= Beginning of Section =

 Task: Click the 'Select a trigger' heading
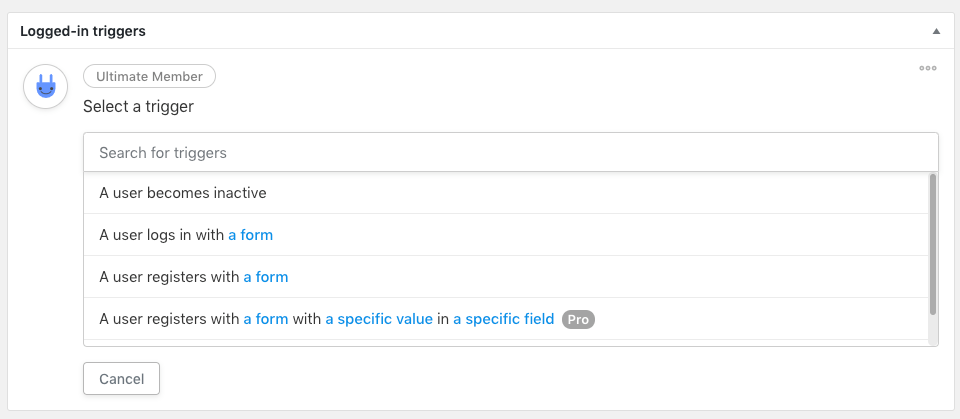[x=138, y=107]
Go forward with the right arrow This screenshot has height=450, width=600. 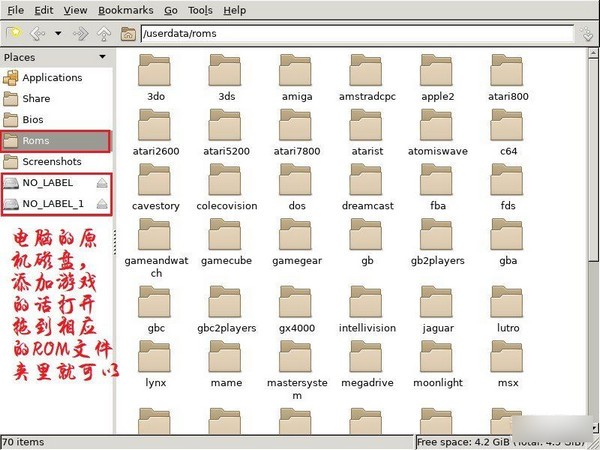78,33
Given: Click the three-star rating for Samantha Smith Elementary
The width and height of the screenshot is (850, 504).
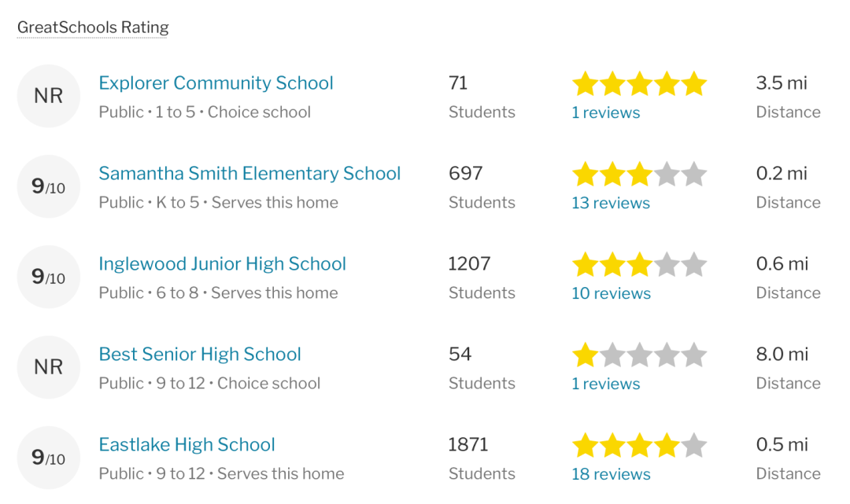Looking at the screenshot, I should 640,175.
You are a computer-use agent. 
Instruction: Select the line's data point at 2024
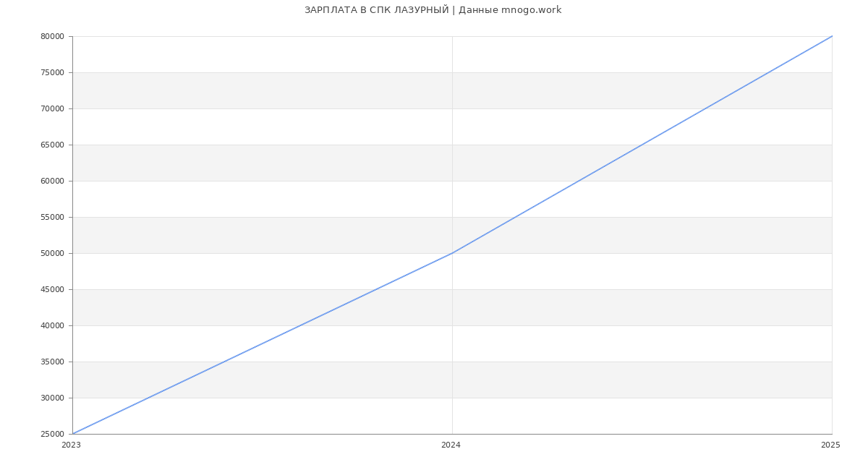point(452,253)
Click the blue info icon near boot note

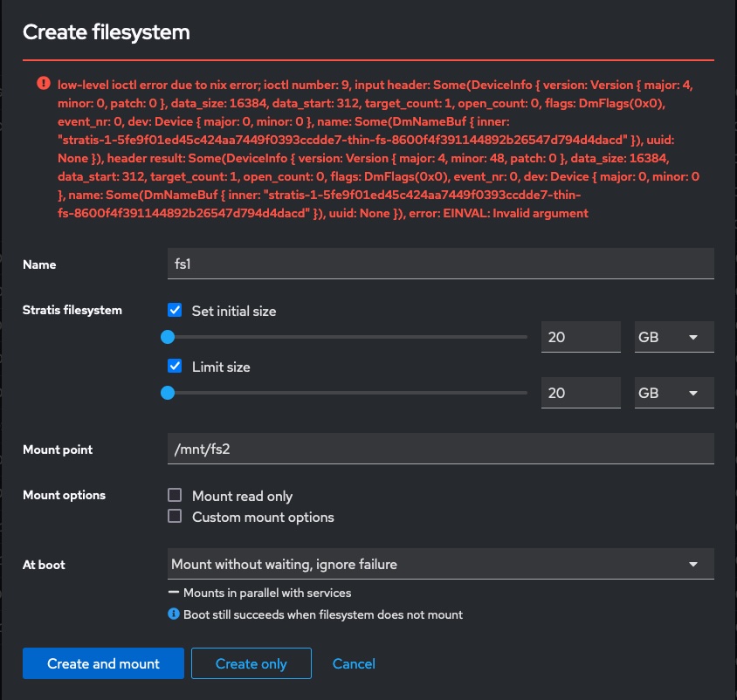(x=174, y=614)
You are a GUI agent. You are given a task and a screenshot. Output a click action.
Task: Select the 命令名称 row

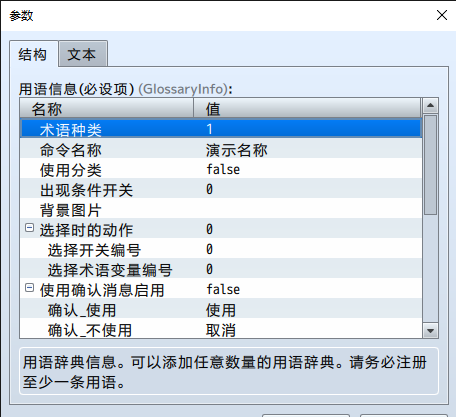tap(221, 149)
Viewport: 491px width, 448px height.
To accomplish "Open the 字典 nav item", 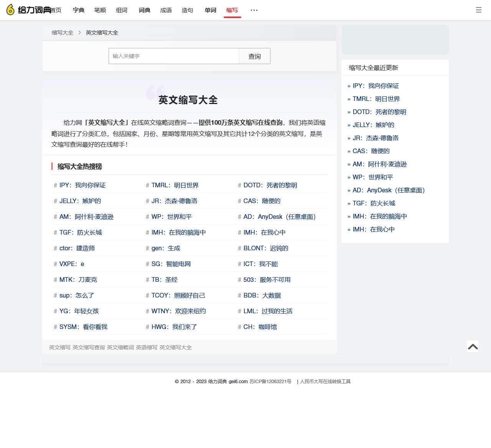I will click(x=79, y=10).
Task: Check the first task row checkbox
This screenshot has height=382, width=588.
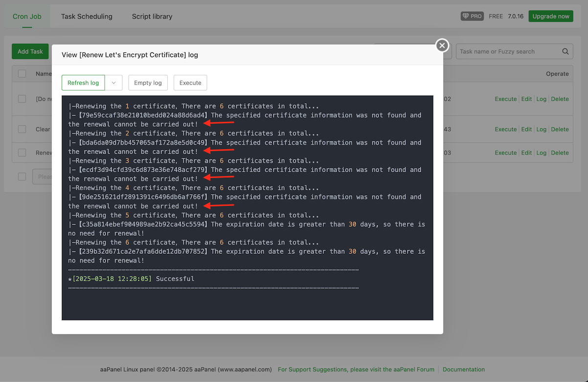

= End of Section =

PROBLEM TO SOLVE:
Lines with the word "agent" in them should be copied from the preceding records.

YOUR SOLUTION:
You are a computer-use agent. 
You are a GUI agent. You are given a task and a screenshot. Output a click action.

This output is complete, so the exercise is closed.